Two physical properties were evaluated as representative of the strength and functionality of the components: Ultimate Tensile Strength (UTS) and yield strength. Both of these values are obtained from a destructive tensile test on a sample with precisely defined geometry. UTS is the stress (force divided by the sample cross section, measured in MPa or psi) an object can withstand at the moment of breakage or rupture. This is most relevant when parts could be subject to breakage, but is also a standard measurement that is easily compared against published standards. A more useful measurement in cases where deformation or bending of components would lead to a failure is material yield strength. Yield strength is the stress required to cause a plastic deformation of 0.2% – effectively the limit at which a material experiences a permanent change in shape.

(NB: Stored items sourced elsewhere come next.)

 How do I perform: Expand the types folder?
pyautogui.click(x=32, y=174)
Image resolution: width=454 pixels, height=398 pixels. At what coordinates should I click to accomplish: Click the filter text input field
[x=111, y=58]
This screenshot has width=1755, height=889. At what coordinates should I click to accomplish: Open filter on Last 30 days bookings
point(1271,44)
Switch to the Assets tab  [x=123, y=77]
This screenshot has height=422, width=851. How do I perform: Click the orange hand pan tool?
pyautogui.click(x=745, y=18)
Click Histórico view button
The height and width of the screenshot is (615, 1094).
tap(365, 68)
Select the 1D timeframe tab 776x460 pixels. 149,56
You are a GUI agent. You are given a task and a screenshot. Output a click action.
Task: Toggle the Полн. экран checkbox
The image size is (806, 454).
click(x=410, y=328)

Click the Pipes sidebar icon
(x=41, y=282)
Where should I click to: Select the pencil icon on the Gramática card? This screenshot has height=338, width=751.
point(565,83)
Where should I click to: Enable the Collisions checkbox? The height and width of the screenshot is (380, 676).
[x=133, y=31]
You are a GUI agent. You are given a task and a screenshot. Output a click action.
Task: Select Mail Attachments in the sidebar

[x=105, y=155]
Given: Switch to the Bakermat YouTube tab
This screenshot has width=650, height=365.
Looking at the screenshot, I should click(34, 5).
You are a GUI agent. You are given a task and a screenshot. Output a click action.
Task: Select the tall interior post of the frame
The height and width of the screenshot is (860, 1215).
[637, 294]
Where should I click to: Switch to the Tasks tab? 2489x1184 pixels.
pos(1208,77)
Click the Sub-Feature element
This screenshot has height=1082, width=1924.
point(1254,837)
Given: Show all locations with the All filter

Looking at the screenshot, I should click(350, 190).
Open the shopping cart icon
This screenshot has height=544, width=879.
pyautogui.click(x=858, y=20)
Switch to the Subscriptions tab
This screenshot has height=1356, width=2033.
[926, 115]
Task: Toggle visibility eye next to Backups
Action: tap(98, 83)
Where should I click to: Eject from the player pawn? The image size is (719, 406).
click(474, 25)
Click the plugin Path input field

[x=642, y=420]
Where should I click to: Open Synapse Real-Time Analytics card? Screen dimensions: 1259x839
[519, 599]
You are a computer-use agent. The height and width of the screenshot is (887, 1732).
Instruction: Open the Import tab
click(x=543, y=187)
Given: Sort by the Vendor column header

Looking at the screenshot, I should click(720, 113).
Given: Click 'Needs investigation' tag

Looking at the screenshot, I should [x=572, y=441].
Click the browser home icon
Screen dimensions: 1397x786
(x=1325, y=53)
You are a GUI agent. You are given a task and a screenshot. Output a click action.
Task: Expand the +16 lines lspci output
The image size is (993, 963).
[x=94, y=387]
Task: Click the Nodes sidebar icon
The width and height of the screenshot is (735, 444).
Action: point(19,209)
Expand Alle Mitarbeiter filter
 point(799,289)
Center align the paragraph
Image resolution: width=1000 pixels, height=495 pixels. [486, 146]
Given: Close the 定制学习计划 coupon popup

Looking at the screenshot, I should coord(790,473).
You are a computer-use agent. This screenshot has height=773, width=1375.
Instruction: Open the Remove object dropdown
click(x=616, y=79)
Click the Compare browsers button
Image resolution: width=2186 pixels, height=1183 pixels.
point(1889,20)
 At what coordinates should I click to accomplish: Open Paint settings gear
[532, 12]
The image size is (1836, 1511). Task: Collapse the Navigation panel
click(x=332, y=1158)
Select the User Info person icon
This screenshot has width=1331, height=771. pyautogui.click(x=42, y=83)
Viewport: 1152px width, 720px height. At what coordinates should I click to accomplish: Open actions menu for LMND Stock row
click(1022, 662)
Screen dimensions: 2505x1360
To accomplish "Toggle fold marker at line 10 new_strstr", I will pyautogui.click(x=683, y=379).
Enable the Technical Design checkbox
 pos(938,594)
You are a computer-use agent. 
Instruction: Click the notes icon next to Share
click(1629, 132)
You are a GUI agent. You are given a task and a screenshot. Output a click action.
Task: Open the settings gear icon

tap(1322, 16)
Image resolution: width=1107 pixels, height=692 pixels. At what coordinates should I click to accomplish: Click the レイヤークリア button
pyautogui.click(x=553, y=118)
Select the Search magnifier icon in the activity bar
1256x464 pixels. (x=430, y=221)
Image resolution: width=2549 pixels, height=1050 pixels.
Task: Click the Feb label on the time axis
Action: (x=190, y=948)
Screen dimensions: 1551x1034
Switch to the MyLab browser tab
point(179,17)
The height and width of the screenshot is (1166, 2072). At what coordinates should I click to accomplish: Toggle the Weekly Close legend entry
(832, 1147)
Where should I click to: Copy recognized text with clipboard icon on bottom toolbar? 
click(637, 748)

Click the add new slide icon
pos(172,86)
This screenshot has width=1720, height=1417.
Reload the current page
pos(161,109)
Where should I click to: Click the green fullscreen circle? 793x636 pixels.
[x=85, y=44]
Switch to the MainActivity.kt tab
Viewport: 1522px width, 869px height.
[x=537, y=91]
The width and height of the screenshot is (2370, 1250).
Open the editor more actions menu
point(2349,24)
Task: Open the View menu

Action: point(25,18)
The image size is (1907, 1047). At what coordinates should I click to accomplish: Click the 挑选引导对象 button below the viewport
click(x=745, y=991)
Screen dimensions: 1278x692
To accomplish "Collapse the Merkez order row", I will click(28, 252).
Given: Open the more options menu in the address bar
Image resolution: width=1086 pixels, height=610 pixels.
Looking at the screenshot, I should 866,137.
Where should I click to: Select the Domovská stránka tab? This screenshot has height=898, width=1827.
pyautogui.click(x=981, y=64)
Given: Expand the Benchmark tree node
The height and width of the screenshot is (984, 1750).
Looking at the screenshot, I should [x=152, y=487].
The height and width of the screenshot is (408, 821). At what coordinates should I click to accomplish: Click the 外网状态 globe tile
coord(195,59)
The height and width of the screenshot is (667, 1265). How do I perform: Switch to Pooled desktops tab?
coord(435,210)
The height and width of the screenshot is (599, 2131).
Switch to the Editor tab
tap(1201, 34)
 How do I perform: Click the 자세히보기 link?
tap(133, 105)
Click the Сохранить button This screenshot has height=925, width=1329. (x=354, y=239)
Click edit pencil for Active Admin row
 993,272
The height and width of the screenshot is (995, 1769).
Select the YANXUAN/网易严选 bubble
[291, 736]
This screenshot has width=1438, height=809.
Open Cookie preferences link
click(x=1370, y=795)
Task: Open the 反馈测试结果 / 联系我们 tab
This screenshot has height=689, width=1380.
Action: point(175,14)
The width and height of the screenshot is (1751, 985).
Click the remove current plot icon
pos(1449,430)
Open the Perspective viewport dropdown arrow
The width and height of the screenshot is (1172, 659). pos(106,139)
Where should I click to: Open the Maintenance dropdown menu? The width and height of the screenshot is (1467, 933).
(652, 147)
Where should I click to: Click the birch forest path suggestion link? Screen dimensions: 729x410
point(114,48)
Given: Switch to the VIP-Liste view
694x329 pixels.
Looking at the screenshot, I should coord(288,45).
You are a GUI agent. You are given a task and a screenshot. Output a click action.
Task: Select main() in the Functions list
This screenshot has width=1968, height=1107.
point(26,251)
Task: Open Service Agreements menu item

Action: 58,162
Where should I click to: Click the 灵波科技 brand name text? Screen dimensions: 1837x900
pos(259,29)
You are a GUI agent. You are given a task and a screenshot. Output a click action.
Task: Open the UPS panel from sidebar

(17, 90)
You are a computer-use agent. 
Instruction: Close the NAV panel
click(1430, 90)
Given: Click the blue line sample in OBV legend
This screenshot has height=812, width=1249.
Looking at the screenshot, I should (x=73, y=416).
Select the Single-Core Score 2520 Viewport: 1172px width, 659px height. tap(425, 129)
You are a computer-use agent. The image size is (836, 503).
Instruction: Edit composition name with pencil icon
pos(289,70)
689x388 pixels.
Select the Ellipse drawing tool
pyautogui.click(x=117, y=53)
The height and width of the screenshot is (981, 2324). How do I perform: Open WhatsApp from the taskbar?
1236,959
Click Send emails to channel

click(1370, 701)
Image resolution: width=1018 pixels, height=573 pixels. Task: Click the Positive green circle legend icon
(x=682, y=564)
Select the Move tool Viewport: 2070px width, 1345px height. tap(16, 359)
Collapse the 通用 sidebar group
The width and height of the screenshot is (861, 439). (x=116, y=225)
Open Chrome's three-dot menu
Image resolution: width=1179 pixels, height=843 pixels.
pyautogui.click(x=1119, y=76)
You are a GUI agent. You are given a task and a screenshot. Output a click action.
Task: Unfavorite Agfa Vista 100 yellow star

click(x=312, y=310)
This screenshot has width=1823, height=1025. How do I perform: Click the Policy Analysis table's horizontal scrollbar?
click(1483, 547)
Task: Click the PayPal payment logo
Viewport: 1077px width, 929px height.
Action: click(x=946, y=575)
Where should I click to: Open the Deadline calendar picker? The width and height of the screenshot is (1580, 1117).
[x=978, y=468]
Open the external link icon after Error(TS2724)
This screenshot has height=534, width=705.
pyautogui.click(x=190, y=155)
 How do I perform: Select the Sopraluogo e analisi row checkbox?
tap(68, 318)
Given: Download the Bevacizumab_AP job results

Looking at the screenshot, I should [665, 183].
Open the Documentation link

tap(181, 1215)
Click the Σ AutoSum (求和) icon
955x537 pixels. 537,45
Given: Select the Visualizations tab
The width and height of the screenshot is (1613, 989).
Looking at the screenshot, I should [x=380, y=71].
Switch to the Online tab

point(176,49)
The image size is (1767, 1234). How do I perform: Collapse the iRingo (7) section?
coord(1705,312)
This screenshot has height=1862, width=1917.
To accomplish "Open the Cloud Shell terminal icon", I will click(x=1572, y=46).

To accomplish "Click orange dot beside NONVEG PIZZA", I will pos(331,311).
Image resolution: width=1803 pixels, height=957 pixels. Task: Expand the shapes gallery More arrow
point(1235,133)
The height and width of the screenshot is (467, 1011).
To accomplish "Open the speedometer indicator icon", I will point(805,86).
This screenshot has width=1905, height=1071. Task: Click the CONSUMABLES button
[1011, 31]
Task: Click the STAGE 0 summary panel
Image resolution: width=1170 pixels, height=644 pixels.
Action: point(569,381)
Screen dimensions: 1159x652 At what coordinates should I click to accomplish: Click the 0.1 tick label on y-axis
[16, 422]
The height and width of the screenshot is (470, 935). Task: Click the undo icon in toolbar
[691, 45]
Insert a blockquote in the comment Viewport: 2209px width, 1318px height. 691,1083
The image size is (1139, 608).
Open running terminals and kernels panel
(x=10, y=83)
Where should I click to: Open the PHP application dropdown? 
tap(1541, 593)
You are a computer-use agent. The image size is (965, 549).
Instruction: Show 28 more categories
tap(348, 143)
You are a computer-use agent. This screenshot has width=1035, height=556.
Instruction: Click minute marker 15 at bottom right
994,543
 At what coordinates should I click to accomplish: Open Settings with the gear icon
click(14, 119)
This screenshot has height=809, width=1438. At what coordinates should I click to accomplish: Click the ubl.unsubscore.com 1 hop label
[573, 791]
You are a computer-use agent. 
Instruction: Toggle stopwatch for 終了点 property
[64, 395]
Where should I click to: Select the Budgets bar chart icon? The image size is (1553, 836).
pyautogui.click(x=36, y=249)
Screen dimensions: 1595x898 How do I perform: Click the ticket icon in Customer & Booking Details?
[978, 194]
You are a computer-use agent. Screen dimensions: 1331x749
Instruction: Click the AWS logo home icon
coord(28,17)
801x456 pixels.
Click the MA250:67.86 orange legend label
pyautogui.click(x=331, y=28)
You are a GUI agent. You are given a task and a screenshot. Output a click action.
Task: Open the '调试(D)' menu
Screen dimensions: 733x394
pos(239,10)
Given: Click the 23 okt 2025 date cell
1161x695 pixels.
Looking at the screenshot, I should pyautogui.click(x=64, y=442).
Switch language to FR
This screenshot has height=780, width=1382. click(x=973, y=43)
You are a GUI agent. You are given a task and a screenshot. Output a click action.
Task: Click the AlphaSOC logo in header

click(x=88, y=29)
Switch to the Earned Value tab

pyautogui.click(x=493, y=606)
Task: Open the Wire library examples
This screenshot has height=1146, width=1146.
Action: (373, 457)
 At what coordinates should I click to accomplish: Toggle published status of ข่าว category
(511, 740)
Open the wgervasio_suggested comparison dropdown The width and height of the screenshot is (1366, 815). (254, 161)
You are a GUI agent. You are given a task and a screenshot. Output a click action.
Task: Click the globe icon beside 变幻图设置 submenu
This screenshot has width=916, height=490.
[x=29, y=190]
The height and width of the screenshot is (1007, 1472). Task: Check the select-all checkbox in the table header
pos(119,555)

In general, we expect that as-cast samples will have slightly lower strengths than the “informational” tensile strength values provided in alloy specification standards. This is due to casting fill and porosity differences between thin and thick sections in a casting. Material near the surface of a casting will have improved density, grain structure, and generally fewer casting defects resulting in higher physical strength compared to thick sections. The cast geometry and location in a casting that test samples are machined from can have a significant impact on the physical properties. As can be seen from the table of measurements for our test samples, there was a very wide % variation over the range of the samples tested for UTS. In one set of components the average UTS was 150 Mpa, 30% lower than the nominal value for the alloy. Some variation in test results between samples is expected, but the values our testing revealed an abnormally wide range, from 16600 psi to 31900 psi. The test result variation of the Yield Strength and UTS was far wider than expected. A wide variance in measured values can be caused by excessive variation in the test procedure or it can be representative of the actual range of strengths of the samples. In this case, an inspection of the cross sections that samples were machined from showed the cause to be variation in the casting quality. Excessive variation from part to part for strength, substantially lower strengths than expected, and out-of-spec composition proved that the supplier was not delivering what it had stated, and led us to the search for an alternate vendor since trust was irrevocably lost.